Millions of Bangladeshi children lather up for global handwashing day
by Saiful Islam Shameem
KHULNA, 15 October 2009 - It is almost midday on a hot and humid Thursday as hundreds of school children sit alongside long, makeshift troughs with soap in one hand and a bottle of water in the other.
As the clock hits twelve noon, these children begin vigorously pouring water on both hands, giggling as they work the soap up into a creamy lather.
The sun is sharp and directly overhead but that has not deterred these children from joining in a mass demonstration of handwashing at a school in Khulna, the third largest Bangladeshi city, some 330 km south of the capital Dhaka.
The exercise is part of the second annual Global Handwashing Day, an event which is being celebrated with special activities in more than 80 countries worldwide. In Bangladesh alone an estimated 18 million children took part in discussions, demonstrations and simultaneous displays of handwashing on the day.
The focus of this year’s event is on recognising that children are agents of change in their community: when they learn safe hygiene practices at school they then share these messages within their homes and communities.

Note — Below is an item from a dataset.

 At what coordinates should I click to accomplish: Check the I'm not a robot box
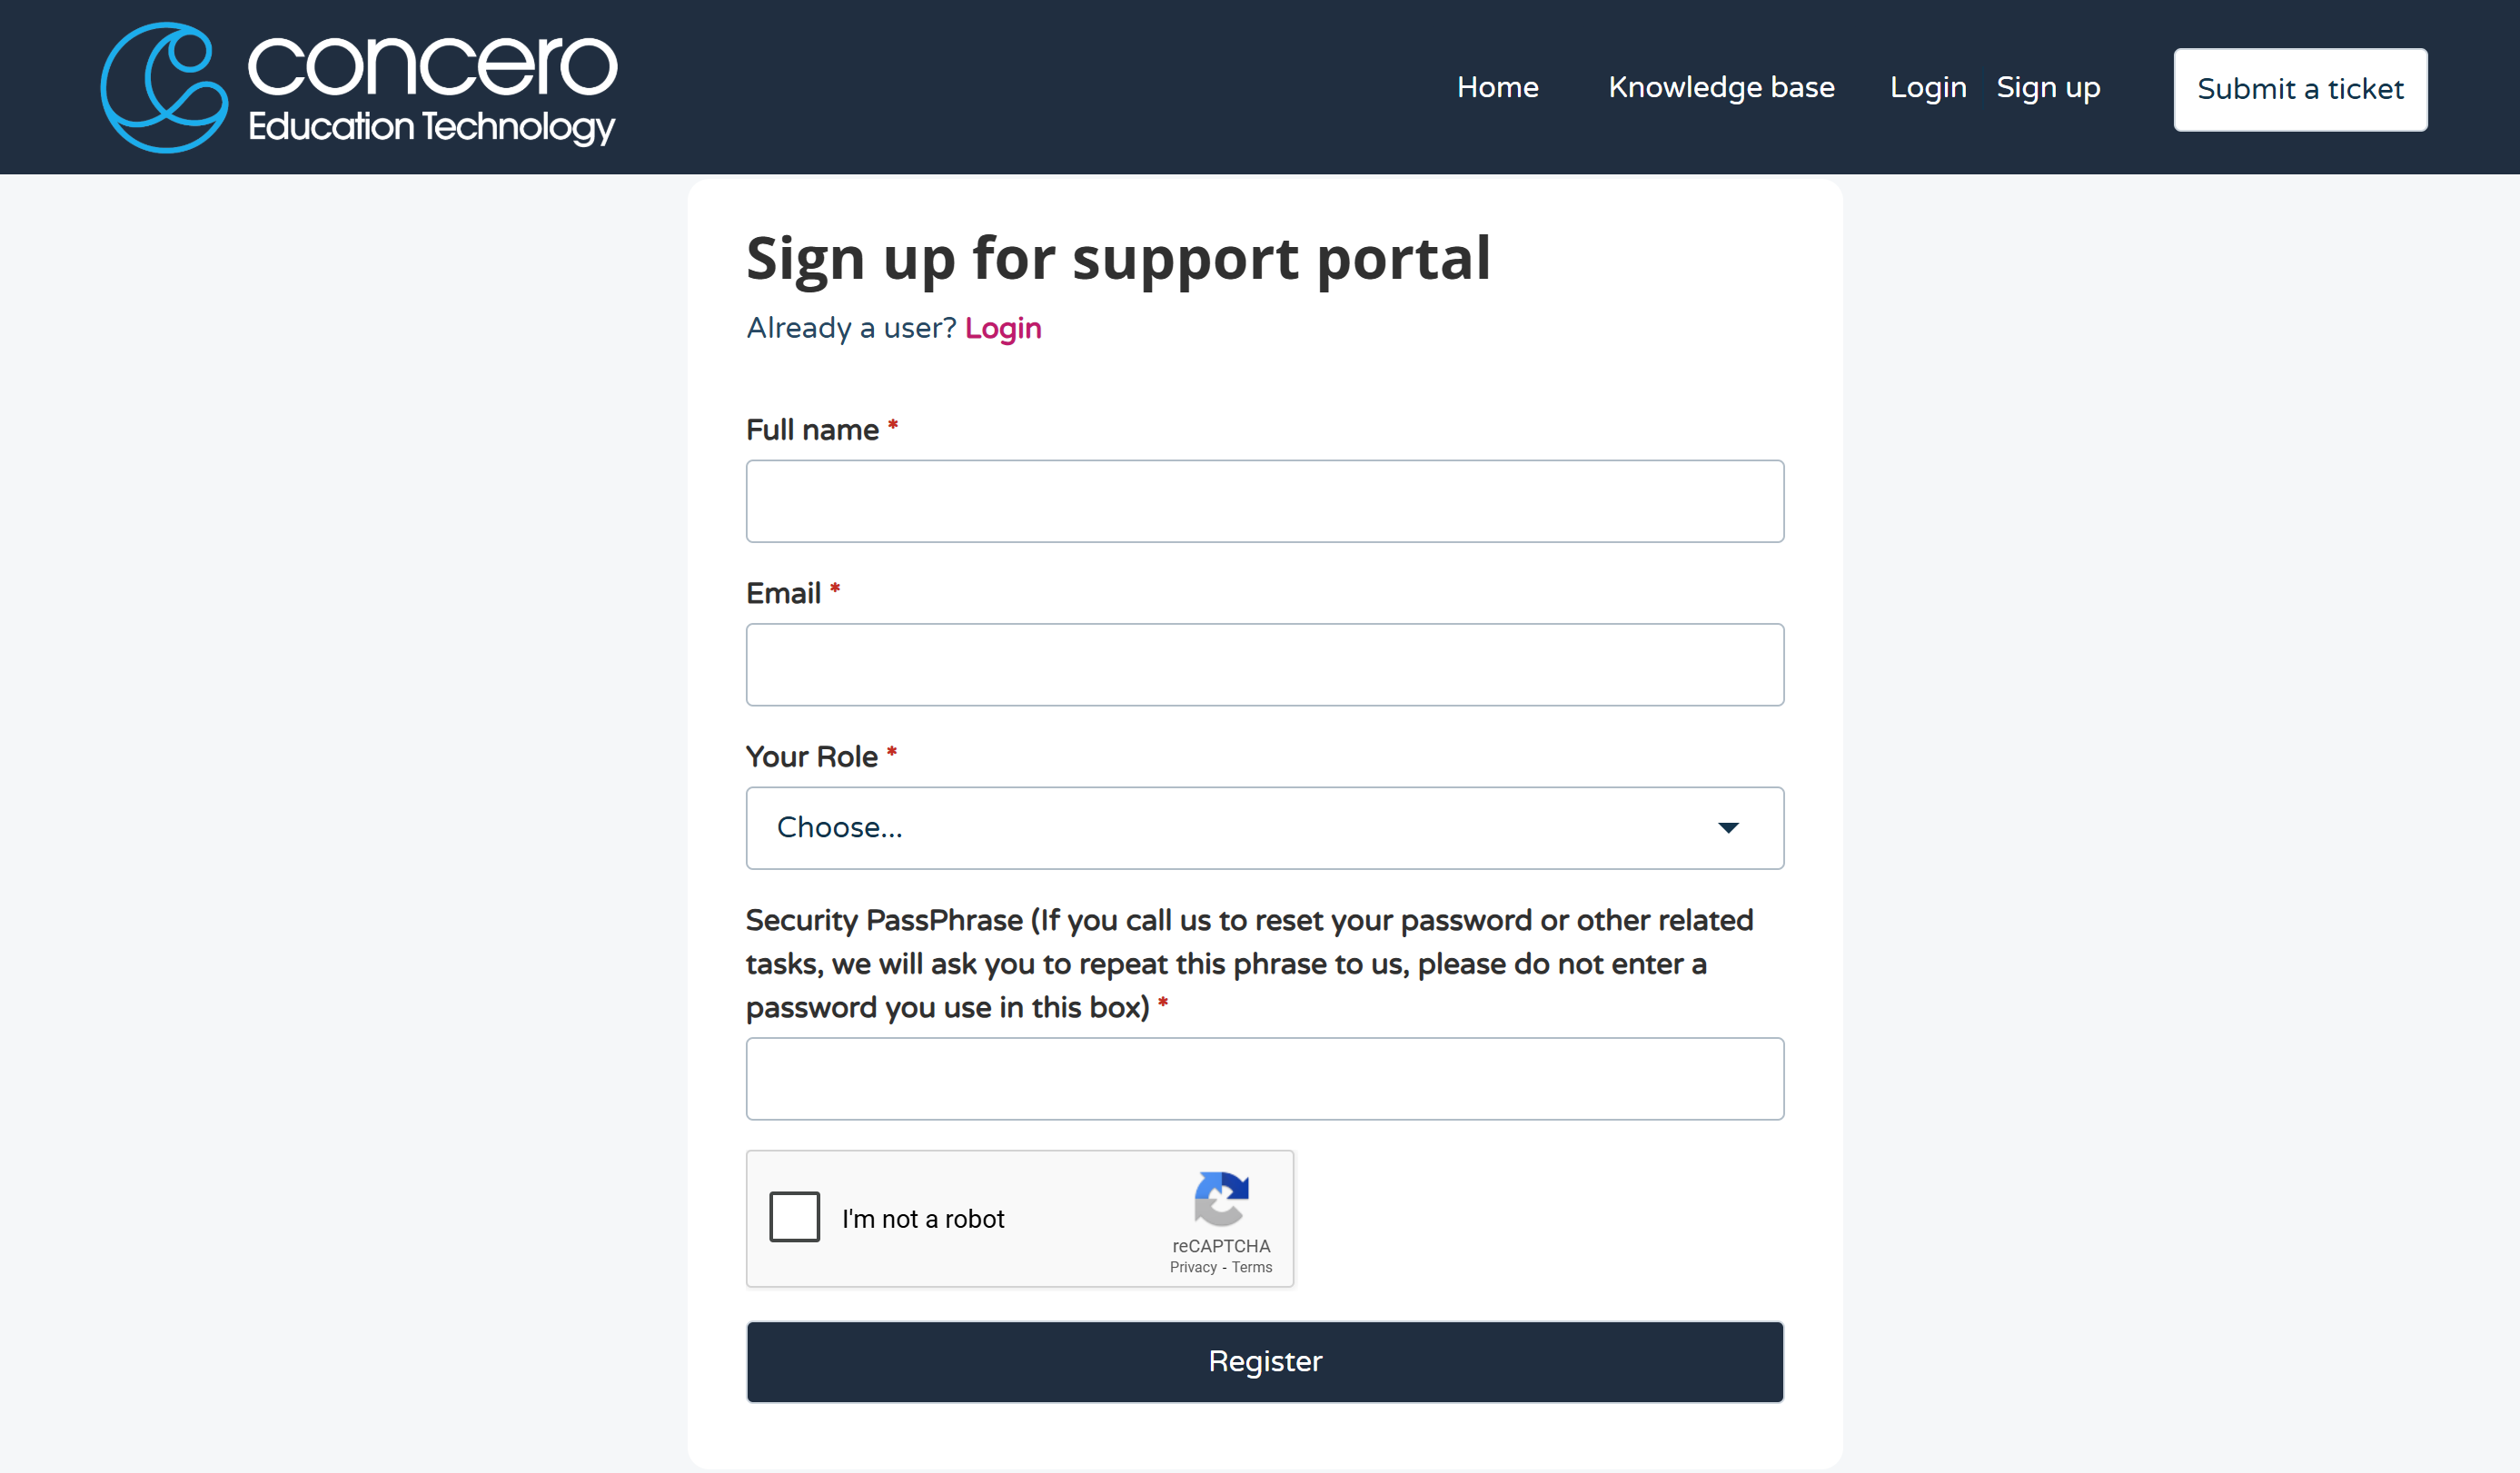(x=795, y=1217)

“This is a great day for us. Today we completely learnt about washing hands hygienically— how to use soap after defecation and before eating food, cleaning nails and rubbing fingers with foam to remove germs at least five times a day,” says Niaz Mohammad Anto, a class five student of Khulna Zila School, which was the main venue for the handwashing demonstration in Khulna.
“We were asked by our parents before to wash our hands with soap, but we had actually never learnt how to do it properly,” acknowledged Anto, who was flanked by his three friends who had identical views about their knowledge of handwashing.
“I got information about handwashing with soap from my family and also from the TV. But I think today I learnt the best,” added Mustahid Billah, showing both of his clean hands that he had just washed five minutes ago. He continued: “Earlier I used to think that washing one hand at one time was enough to remain safe, but now I know that both hands need to be washed together to remove germs.”
Most Bangladeshi people eat their meals with their right hand and there is a cultural tradition of washing only the right hand before eating. However, the events in Khulna and around Bangladesh emphasised the importance of washing both hands.
Saima, a class eight student from Coronation Girls High School, agreed with Mustahid that she was not aware of the proper handwashing technique before today. She now wants to pass on her knowledge to her family’s domestic helper - the key person who cooks their meals.
The hand-washing messages on TV, radio and in the newspapers inform and motivate people about handwashing, but many agreed they do not indicate how to wash hands properly.
The headmistress of Coronation School, Ms Farah Naz, feels the main significance of the handwashing demonstration was that the students learnt it in a “joyous’ environment. “We have imposed nothing on them. Instead, the girls were very happy to participate even though it is a holiday.”
Asked about the hygiene conditions at her school, Farah Naz, said that the school, which has a record of achieving top results in public exams, has only twelve toilets for the 2,400 students of the school.
Over 8,250 school children, mainly girls, took part in the practice of proper handwashing with soap at their 10 respective schools in Khulna this year.
Bangladesh is currently named in the Guinness World Records for its efforts in the first Global Handwashing Day, held in 2008.
The global handwashing day campaign was initiated in 2008 under a public-private partnership for handwashing with soap where UNICEF, WHO, government’s DPHE, private Unilever as well as local and international NGOs such as WaterAid, BRAC, CARE, Save the Children, NGO Forum and Safe came together in Bangladesh to observe the day.